* start Source excerpt *

He has a good face, and, as with most people with charm, it gets more attractive the longer you look at it. Despite reports to the contrary he still has lots of hair, but as he is small – five foot five at the most – people tend to look down on the bald patch. Then there’s the voice, husky and distractingly seductive, which makes everything he says sound wonderfully significant, until you analyse it afterwards.

People accuse Kinnock of laziness. He is assiduous at promoting his own image, making speeches round the country, but less anxious about buckling down to the donkey work of dissecting white papers. It is also said he is not very bright. He failed his degree the first time at Cardiff – not a very academic university. But then being an intellectual didn’t get Mr Foot very far. According to Saatchi and Saatchi, even before the election Kinnock was the man the Tories feared most because he offered a street brightness which appealed to the voter.

What did he feel about the beauty contest set up between David Owen, David Steel and himself, all youngish, attractive and wooing the middle classes?

Mr Kinnock laughed. ‘I’m bound to lose on the beauty stakes, but I’m not after the female vote, I’m after everyone.’

He agreed that the word ‘middle class’ had somehow shifted to embrace everyone in work. ‘It’s given them a terrible self-righteousness. Mrs Thatcher has made them look down on people who haven’t got jobs. But forget the glamour,’ he went on, becoming positively Churchillian, ‘we’ve got a product to sell, we’re not a record sleeve party like the SDP.’

He doesn’t like David Owen much either.

‘He’s intelligent, anyone can be intelligent. What we need in politics is common sense. And the man’s arrogant, orthopaedically arrogant in every pore,’ which once again sounds splendid when delivered with the Welsh ring of confidence, until you get home and look up ‘orthopaedic’, to discover it means curing deformities of the bone, and realise the phrase is meaningless.

Nor did he like the media’s latest interpretation of him as the thinking man’s Harold Wilson.

‘Harold Wilson’s a petty bourgeois and will remain so in spirit, even if they make him a viscount,’ he snapped. For someone who intends to scourge the party of sniping, Mr Kinnock’s pretty high in the vitriol stakes himself.

Kinnock was born in March 1942, and came from a happy, united family. His father was a miner, later a steel worker, his mother a district nurse. Although both parents worked, and money can’t have been short, they made a decision to have only one child, so all their resources and time could be devoted to Neil. Both sadly died when he was twenty-nine.

Wasn’t he heartbroken that they weren’t alive to witness his success?

‘I am,’ said Mr Kinnock wistfully, then once again remembering his image as the caring parent, hastily added, ‘But it hurts far more that they never knew the kids.’

Kinnock first met his wife Glenys, who teaches backward children, when they were both at Cardiff University.

‘Was it love at first sight?’

‘Not quite so elevated as that.’

‘Lust then?’

Mr Kinnock shot me a calculating look, as though trying to assess my age.

* end Source excerpt *

_Problem to solve_. Copy the passage from the Kinnock profile word for word, starting at "Kinnock was born" and ending at "witness his success?". Rely on the Kinnock profile alone.

* start Recorded data *

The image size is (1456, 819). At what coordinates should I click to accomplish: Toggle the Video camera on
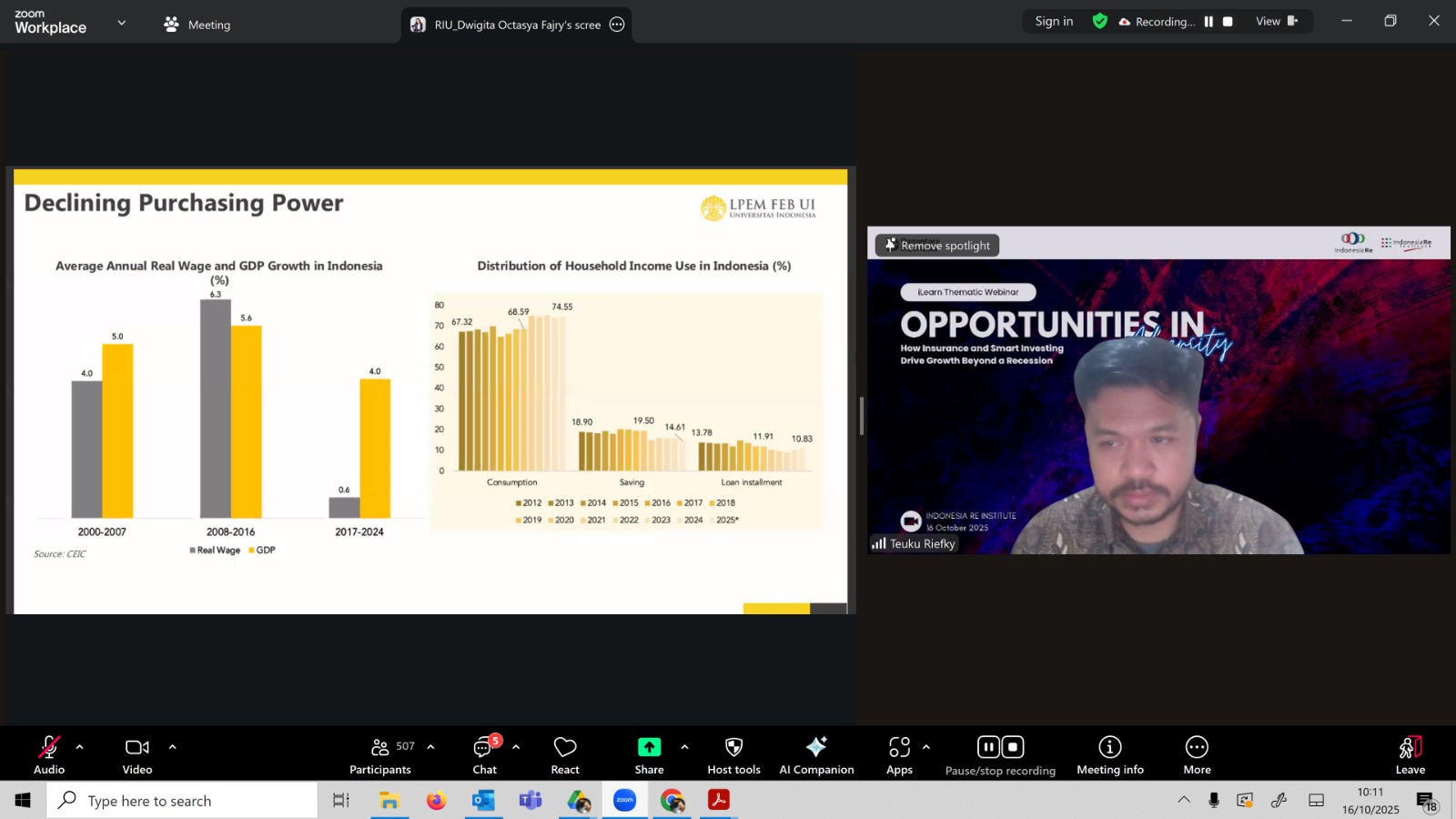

* end Recorded data *

_Result of the exercise_.
Kinnock was born in March 1942, and came from a happy, united family. His father was a miner, later a steel worker, his mother a district nurse. Although both parents worked, and money can’t have been short, they made a decision to have only one child, so all their resources and time could be devoted to Neil. Both sadly died when he was twenty-nine.

Wasn’t he heartbroken that they weren’t alive to witness his success?